__Schriftliche Aufgabe 1__
Gib den Forenthread über WinCC von „## uz71 (5 Oktober“ bis einschließlich „bei dir nachfragen.“ wieder und tausche dabei „nachfragen“ gegen „anfragen“ aus.
__Schriftliche Aufgabe 2__
Greif den Forenthread über das Einlesen von ASCII-Dateien in WinCC auf und schreib ihn ab dem Punkt weiter, an dem er aufhört.

# ASCII File in WinCC Variable einlesen



## uz71 (4 Oktober 2006)

Hallo 

Wer kennt eine möglichkeit Werte aus einem ACSSII File (***.txt) auszulesen und dann in WinCC Variablen zu schreiben. Wenn möglich mit VBS für WinCC.
Gruss
uz


----------



## Praktikant (4 Oktober 2006)

hi,

das auslesen ist kein problem,
kannst du mal 2-3 datensätze posten

so short


----------



## uz71 (5 Oktober 2006)

*Ascii*

Hallo Praktikant

unser Mann der mir die ASCII Fils zur Verfügung stellt ist zur Zeit nicht erreichbar, ich werde wenn ich die Daten habe noch mal bei dir nachfragen.
Ist eine PN dann ok?
Gruss
uz


----------



## Praktikant (5 Oktober 2006)

ja klar, immer


----------



## Bender25 (6 Oktober 2006)

*räusper* Bitte postet doch das Zeugs hier. Interesiert doch bestimmt mehr.. U.a. auch mich *g*


----------



## Praktikant (6 Oktober 2006)

was immer ihr wollt 

allerdings bin ich ab dienstag auf dem weg nach china  
und erst ab donnerstag wieder im forum.

so short

achso : schönes wochenende


----------



## Bender25 (9 Oktober 2006)

Dann hast du ja den ganzen Montag noch Zeit *g*


----------



## Neuling74 (23 Oktober 2006)

*Daten aus Tab-Datei lesen*



Praktikant schrieb:


> hi,
> 
> das auslesen ist kein problem,
> kannst du mal 2-3 datensätze posten
> ...


 

Hallo Praktikant!
Ich bin neu hier und habe den Beitrag gerade gelesen. Ich bin Neuling was VBS angeht, soll jetzt aber auch aus einer *.tab Datei Daten auslesen und diese in Variablen schreiben. Ich habe allerdings keine Ahnung wie das funktioniert. Gibt es da eine Möglichkeit einen Quelltext mit Kommentaren zu bekommen? In WinCC finde ich nur die möglichkeit Datensätze zu importieren oder zu lesen. Aber das sind ja csv-Dateien.


----------



## Praktikant (23 Oktober 2006)

hi, wie sieht denn der datensatz aus ?


----------



## Neuling74 (23 Oktober 2006)

Der Datensatz ist in diesem Sinne keiner. Ich bekomme über Netzwerk eine Tab Datei, in der untereinander weg Werte eingetragen sind. 
Z.B. Di= 53.000 
      Da= 132.000
      n= 17
u.s.w

Diese Werte muss ich dann auslesen , in Variablen schreiben und an eine externe Steuerung weiterleiten.

__Angezeigte Daten__

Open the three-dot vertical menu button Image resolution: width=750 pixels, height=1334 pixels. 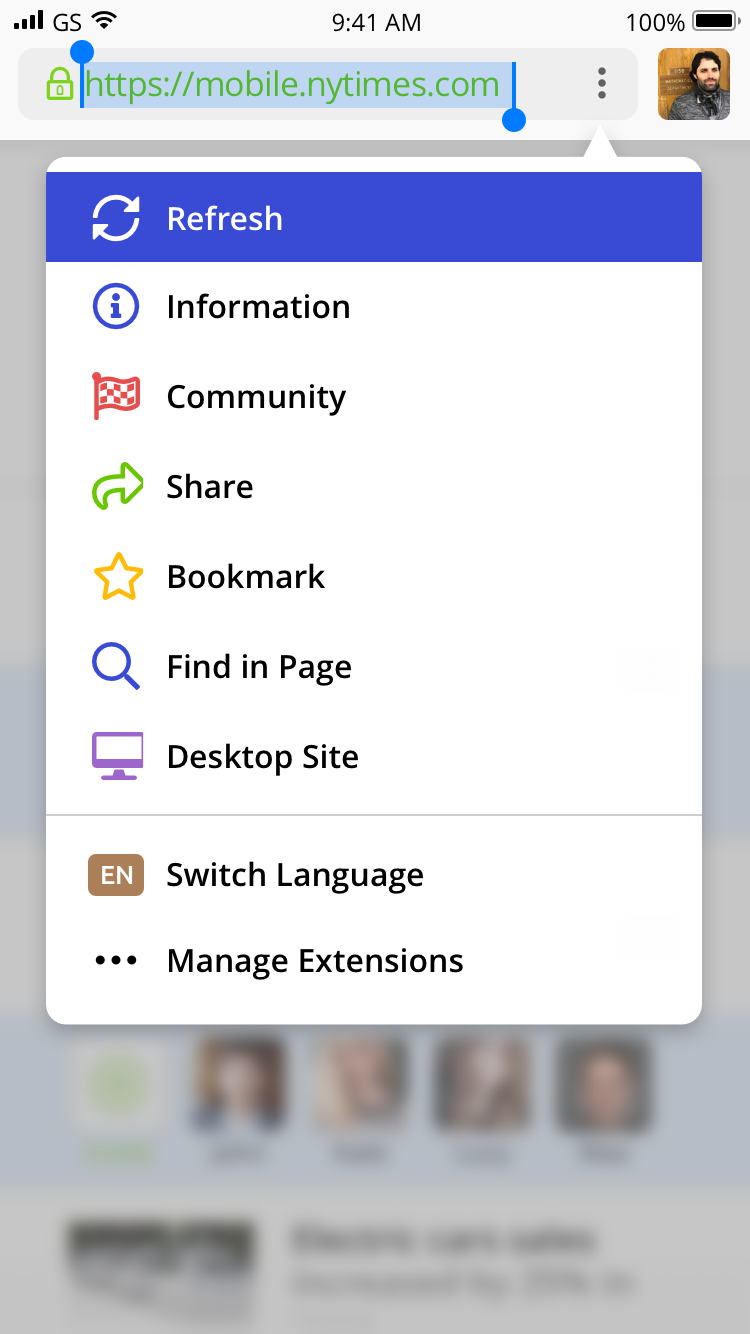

__Lösung 1__
## uz71 (5 Oktober 2006)

*Ascii*

Hallo Praktikant

unser Mann der mir die ASCII Fils zur Verfügung stellt ist zur Zeit nicht erreichbar, ich werde wenn ich die Daten habe noch mal bei dir anfragen.

__Lösung 2__
Wie gesagt, das Problem ist eben das VB-Script.  Mein Chef möchte dat gerne so und ich habe jetzt den Forschungsauftrag am Hals. Sonst arbeite ich zwar mit WinCC aber ohne VB Scripts. Dat tue ich jetzt zum ersten mal.


----------



## Praktikant (23 Oktober 2006)

hi, wenn ich dich richtig verstanden habe, wird die datei fortlaufend beschrieben und nicht mehr geschlossen. ist das richtig so ?


----------



## Neuling74 (23 Oktober 2006)

Leider nicht. Ich bekomme jedes mal eine neue Textdatei. Dieses macht die ganze Sache ja noch schwieriger. Eventuell muß ich mich da mit der Firma noch einmal auseinandersetzen. Aber soweit bin ich noch nicht. Ich müsste erstmal wissen, wie ich eine solche Datei überhaupt einlesen kann und die Werte in Variablen schreibe. Das würde mir erstmal reichen. Danke schon einmal für die Mühe.


----------



## Praktikant (23 Oktober 2006)

hi, das macht es nicht schwerer sondern leichter, wenn du mir jetzt noch alle möglichen variablen nennst, mache ich das script fertig.
da ich allerdings in china bin und es hier schon etwas später als in deutschland  ist, werde ich das script heute wohl nicht mehr fertig bekommen.
aber morgen ist ja auch noch ein tag. 

ich wuerde dir dann ein miniprojekt schicken


----------



## KalEl (23 Oktober 2006)

hier mal wie du das auch selber hinbekommst.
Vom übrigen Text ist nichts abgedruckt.